A ministra Regina Helena Costa, do Superior Tribunal de Justiça, despachou, na manhã desta quarta-feira (22), acerca da ação imposta pela Receita Federal, via Advocacia-Geral da União (AGU), sobre a greve dos Auditores-Fiscais (veja o documento aqui).

Ontem, assim que soube da ação da AGU, uma equipe de advogados do Sindifisco Nacional, esteve no gabinete da ministra para demonstrar que a petição do governo federal contra a greve é descabida e que a paralisação da categoria não é abusiva.

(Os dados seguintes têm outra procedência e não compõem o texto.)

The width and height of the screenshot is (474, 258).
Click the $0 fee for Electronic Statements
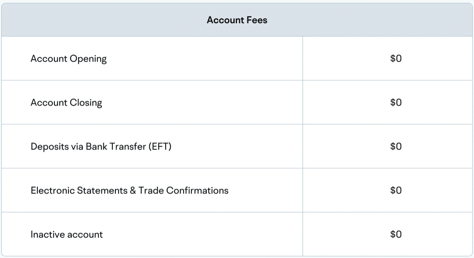pos(396,190)
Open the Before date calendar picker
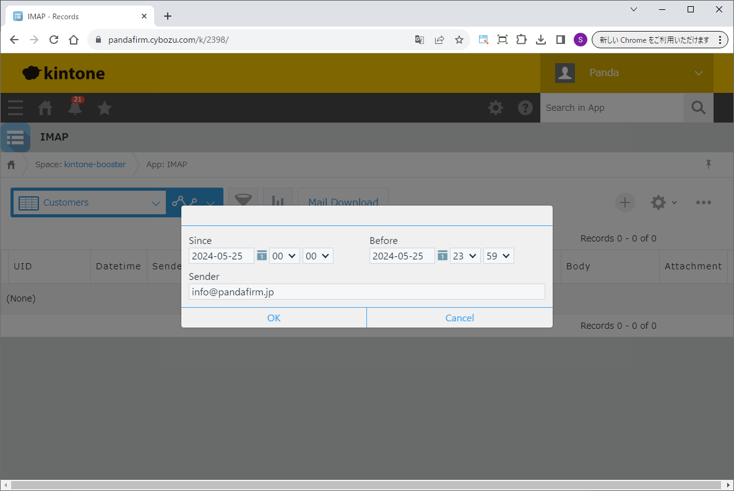The height and width of the screenshot is (491, 734). coord(443,256)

“A decisão do STJ não atende o pedido da União de suspensão da greve em alguns setores”, explica o presidente do Sindifisco Nacional, Auditor-Fiscal Isac Falcão, acrescentando que a greve da categoria mantém os serviços essenciais funcionando dentro do princípio da legalidade. “A nossa greve só pode ser suspendida pelo cumprimento do acordo salarial de 2016. A gente precisa que todos se mantenham firmes na greve, em todos os setores”, afirma Isac.

“Nossa greve é legitima, legal e não é abusiva. A equipe da ministra nos ouviu e o despacho determina que a União apresente provas da alegada abusivamente expressa na petição inicial”, explica o diretor de Assuntos Jurídicos, Cleber Magalhães.

O Sindifisco Nacional reforça que a greve da categoria só terminará quando o governo apresentar uma proposta que possa ser levada à Assembleia Nacional para deliberação e que atenda aos pleitos dos Auditores: cumprimento integral do Plano de Aplicação do Fundaf e alterações no texto do Decreto 11.545/2023 de modo a garantir o pagamento do bônus de eficiência nos termos do acordo salarial firmado em 2016.

O sindicato informa que continua vigilante e estudando as melhores alternativas para que o direito dos Auditores-Fiscais seja definitivamente assegurado pelo Judiciário.